Rewrite the material from the line with "Image resolution: width=702" up to and including the line with "Looking at the" as a numbered list, dropping any blank lines. Leave the pictures out of your answer.
== WORKING DATA ==
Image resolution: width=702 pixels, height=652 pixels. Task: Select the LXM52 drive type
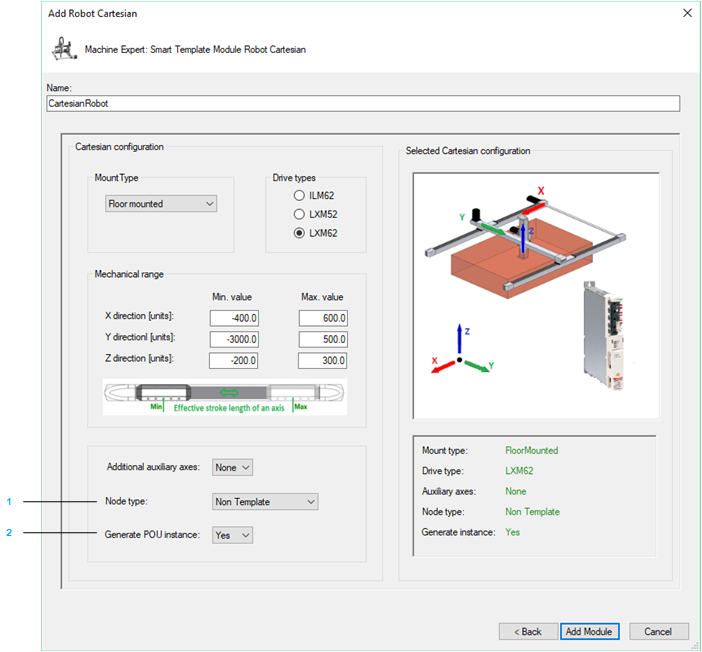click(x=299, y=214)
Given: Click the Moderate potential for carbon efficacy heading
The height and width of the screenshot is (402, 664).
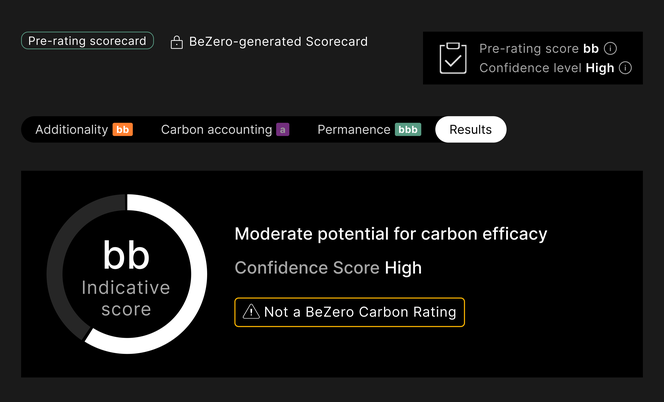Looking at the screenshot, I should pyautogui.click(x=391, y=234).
===
== WORKING DATA ==
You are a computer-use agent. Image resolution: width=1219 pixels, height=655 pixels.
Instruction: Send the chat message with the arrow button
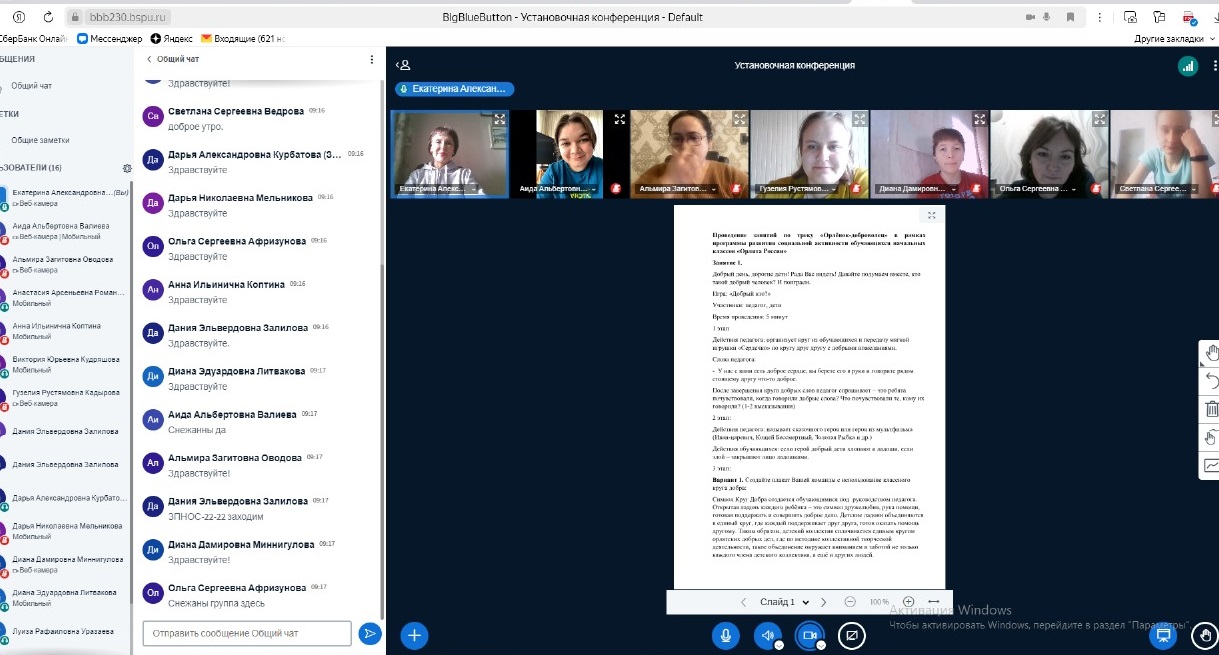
===
== WORKING DATA ==
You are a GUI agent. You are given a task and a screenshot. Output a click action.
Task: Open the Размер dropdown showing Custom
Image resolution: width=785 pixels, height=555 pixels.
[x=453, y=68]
===
*CORRECT ANSWER:*
1. Image resolution: width=702 pixels, height=652 pixels. Task: Select the LXM52 drive type
2. click(x=299, y=214)
3. Given: Click the Moderate potential for carbon efficacy heading
4. The height and width of the screenshot is (402, 664).
5. Looking at the screenshot, I should pyautogui.click(x=391, y=234).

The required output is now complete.